*YOUR TASK:* Make an exact copy of the lines from the one containing "This screenshot has width=1555, height=348." to the end of the records below, and leave out everything else.

*RECORDS PROVIDED:*

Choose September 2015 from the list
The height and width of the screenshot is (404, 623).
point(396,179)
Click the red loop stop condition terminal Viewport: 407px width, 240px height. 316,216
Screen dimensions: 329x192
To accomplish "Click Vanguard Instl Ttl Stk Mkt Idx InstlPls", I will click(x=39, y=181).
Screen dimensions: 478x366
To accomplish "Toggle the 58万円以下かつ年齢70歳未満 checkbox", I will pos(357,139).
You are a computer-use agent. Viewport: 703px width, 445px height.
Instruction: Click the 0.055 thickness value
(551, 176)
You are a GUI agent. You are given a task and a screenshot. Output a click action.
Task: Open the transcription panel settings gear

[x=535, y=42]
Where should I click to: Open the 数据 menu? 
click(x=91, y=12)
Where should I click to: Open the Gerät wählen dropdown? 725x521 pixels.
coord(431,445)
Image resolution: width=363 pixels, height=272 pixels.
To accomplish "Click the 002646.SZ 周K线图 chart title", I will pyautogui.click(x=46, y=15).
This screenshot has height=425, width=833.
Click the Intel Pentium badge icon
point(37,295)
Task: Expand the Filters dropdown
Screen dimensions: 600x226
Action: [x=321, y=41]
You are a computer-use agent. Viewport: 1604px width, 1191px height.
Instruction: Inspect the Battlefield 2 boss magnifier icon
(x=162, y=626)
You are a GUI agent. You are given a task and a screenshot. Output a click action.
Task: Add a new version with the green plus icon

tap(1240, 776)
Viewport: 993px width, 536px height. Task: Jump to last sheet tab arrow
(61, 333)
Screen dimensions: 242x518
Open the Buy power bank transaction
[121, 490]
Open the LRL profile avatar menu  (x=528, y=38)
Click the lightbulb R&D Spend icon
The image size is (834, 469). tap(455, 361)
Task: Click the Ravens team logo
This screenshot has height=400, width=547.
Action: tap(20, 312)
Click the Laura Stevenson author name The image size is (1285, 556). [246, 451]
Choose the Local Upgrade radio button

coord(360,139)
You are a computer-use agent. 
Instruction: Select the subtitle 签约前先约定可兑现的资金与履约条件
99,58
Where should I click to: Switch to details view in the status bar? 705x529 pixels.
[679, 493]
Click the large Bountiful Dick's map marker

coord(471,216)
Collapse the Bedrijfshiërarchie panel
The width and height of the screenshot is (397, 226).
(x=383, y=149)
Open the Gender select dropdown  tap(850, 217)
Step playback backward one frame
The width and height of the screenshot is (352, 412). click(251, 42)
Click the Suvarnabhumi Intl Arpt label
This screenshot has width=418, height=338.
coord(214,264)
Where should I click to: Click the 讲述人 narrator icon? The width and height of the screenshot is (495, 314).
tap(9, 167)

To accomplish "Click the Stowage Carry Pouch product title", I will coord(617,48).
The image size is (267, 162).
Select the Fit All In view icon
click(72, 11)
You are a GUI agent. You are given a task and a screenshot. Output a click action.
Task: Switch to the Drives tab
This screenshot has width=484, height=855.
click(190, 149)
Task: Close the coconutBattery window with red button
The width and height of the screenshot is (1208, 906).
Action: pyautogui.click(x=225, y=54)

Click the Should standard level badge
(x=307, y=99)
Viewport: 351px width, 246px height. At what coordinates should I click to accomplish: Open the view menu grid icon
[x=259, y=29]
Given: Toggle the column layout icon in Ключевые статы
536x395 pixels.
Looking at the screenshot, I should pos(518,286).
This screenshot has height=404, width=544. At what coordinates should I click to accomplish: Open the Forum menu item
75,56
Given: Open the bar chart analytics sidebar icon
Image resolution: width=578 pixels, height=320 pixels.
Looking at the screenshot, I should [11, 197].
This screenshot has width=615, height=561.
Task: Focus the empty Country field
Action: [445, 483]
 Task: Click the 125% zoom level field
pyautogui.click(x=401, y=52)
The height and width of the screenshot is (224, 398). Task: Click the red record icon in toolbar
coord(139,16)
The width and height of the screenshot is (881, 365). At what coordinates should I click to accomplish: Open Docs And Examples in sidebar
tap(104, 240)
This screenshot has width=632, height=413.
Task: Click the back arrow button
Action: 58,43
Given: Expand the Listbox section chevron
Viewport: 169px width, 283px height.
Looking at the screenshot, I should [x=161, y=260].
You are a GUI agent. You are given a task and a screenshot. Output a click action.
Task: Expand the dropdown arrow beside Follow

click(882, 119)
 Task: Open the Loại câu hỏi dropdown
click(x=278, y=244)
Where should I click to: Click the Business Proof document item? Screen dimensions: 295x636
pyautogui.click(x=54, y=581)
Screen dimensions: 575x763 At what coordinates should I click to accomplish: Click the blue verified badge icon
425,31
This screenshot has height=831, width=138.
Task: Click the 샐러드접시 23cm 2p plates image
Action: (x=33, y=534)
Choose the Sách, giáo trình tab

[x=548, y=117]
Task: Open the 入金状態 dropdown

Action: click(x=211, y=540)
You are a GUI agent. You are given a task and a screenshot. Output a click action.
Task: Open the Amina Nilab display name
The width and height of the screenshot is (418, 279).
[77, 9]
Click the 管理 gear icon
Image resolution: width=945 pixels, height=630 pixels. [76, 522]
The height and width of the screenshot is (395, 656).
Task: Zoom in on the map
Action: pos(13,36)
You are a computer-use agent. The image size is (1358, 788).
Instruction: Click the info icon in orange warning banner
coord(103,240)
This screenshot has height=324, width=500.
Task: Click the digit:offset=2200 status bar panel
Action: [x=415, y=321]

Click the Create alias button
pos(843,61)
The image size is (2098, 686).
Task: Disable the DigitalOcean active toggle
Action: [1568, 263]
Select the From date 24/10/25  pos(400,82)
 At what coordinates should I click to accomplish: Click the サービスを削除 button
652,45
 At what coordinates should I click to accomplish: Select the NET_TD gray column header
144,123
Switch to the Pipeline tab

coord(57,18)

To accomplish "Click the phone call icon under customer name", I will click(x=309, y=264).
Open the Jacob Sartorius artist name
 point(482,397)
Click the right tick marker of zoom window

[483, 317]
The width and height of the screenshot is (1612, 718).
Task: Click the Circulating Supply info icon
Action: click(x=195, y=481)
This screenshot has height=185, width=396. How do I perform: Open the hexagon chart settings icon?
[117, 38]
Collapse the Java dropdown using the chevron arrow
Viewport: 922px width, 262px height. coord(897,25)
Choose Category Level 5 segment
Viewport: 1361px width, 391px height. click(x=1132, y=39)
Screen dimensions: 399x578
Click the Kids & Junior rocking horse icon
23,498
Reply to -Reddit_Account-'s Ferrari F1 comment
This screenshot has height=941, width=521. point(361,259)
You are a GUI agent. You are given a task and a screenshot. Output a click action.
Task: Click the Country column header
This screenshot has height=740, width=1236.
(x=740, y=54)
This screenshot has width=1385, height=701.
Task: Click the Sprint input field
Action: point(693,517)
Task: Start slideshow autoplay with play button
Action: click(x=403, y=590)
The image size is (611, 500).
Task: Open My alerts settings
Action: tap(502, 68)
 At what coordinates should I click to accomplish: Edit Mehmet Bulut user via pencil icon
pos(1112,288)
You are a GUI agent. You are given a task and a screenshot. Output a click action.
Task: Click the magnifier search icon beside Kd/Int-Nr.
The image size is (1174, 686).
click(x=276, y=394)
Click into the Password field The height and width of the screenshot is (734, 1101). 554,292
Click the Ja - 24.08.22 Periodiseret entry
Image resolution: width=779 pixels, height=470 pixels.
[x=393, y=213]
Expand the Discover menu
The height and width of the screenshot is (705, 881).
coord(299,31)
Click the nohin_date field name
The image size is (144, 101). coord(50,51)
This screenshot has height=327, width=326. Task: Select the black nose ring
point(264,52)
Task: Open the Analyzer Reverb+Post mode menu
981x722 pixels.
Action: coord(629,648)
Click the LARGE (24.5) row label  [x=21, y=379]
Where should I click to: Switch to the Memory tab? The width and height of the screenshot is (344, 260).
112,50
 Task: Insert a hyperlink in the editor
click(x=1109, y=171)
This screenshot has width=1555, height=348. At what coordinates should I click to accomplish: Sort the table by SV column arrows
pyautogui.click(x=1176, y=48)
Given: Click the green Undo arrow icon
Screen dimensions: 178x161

*COMPLETED EXERCISE:*
This screenshot has width=1555, height=348. At what coordinates should I click to accomplish: Sort the table by SV column arrows
pyautogui.click(x=1176, y=48)
Given: Click the green Undo arrow icon
Screen dimensions: 178x161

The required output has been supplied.